Et le ministère de la Santé dans tout cela ? Eh bien, il agit sur deux fronts : en premier contre Assuta, qu’il accuse d’avoir enfreint toutes les procédures habituelles en ne l’informant pas de l’affaire. Il rejette également les arguments avancés par la clinique à ce sujet : « Si nous n’avons pas informé le ministère, c’est parce que notre enquête n’en était qu’au tout début et que, par ailleurs, nous craignions pour le couple une atteinte à la vie privée et une violation du secret médical. » Aujourd’hui, les autorités envisagent de fermer l’unité de FIV de cette clinique.
Effet d’annonce destiné à apaiser les inquiétudes d’un public déboussolé ou réelle volonté de réguler et contrôler enfin un marché extrêmement lucratif ? Des interrogations légitimes quand on sait qu’à la différence d’il y a huit mois, quand se posait surtout la question de savoir à qui appartiendrait l’enfant à naître, transformant l’affaire en jugement de Salomon version 2022, le nouveau scandale porte plus largement sur les FIV dans le secteur privé, lequel a pris une place prépondérante dans ces traitements (un des leaders mondiaux en matière d’inséminations artificielles, Israël a enregistré en 2022 52 000 cycles de FIV, soit une hausse de 46 % en dix ans).
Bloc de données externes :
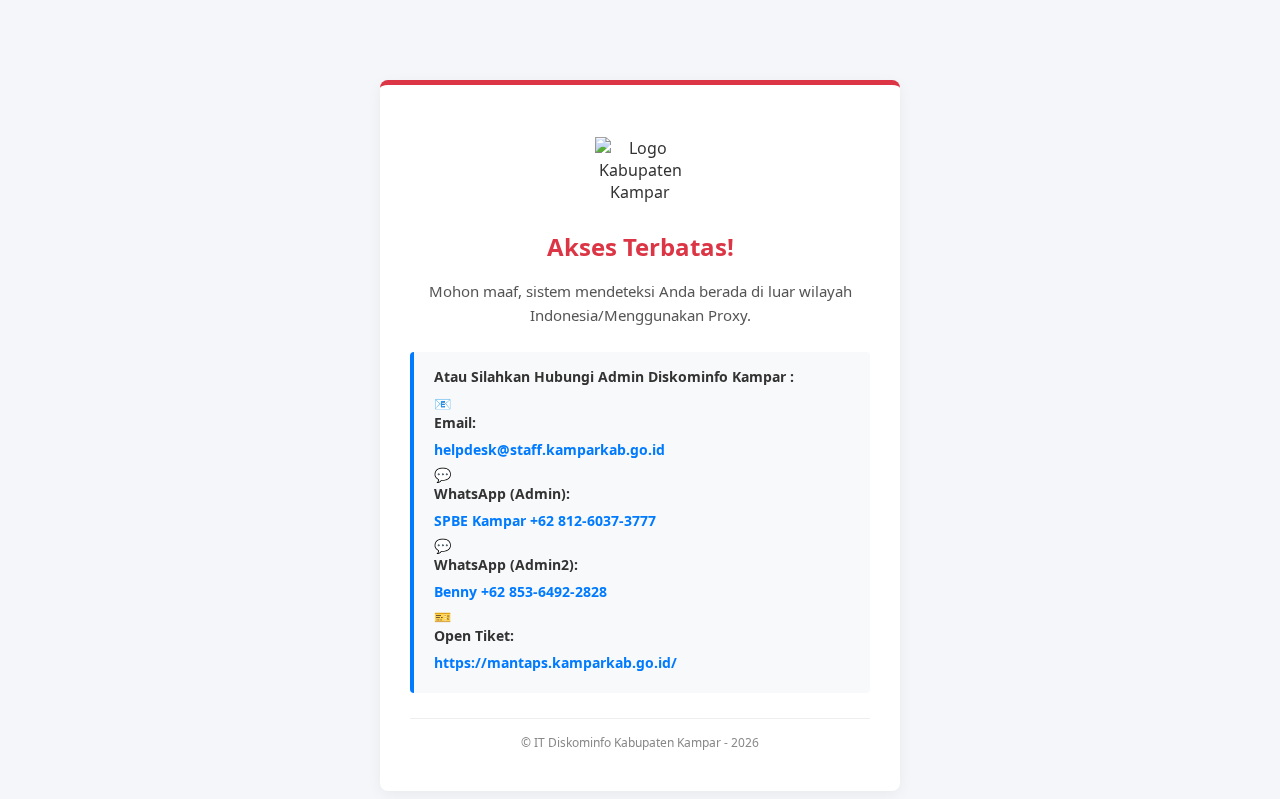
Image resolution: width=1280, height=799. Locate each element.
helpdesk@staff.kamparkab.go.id (549, 449)
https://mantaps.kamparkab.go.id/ (555, 662)
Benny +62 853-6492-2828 (520, 591)
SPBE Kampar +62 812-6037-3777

Face à cela, certaines langues se délient et mettent en cause l’absence de personnel supplémentaire alors que les demandes explosent. « Laborantins et embryologues sont souvent contraints de travailler la nuit pour faire face à la demande, ce qui augmente de facto la possibilité d’erreurs critiques, comme l’échange d’embryons, le mélange d’échantillons de sperme, etc. ». Selon d’autres sources, « la solution n’est pas dans le transfert aux hôpitaux publics, mais dans une vraie politique de régulation et de contrôle des procédures au sein des établissements privés, ce qui n’a pas été le cas jusqu’à présent ». Alors, le temps du laisser-faire est-il révolu ? « Affirmatif », répond le ministère de la Santé. Pour les patientes en plein traitement pour une FIV, c’est surtout l’inquiétude qui domine.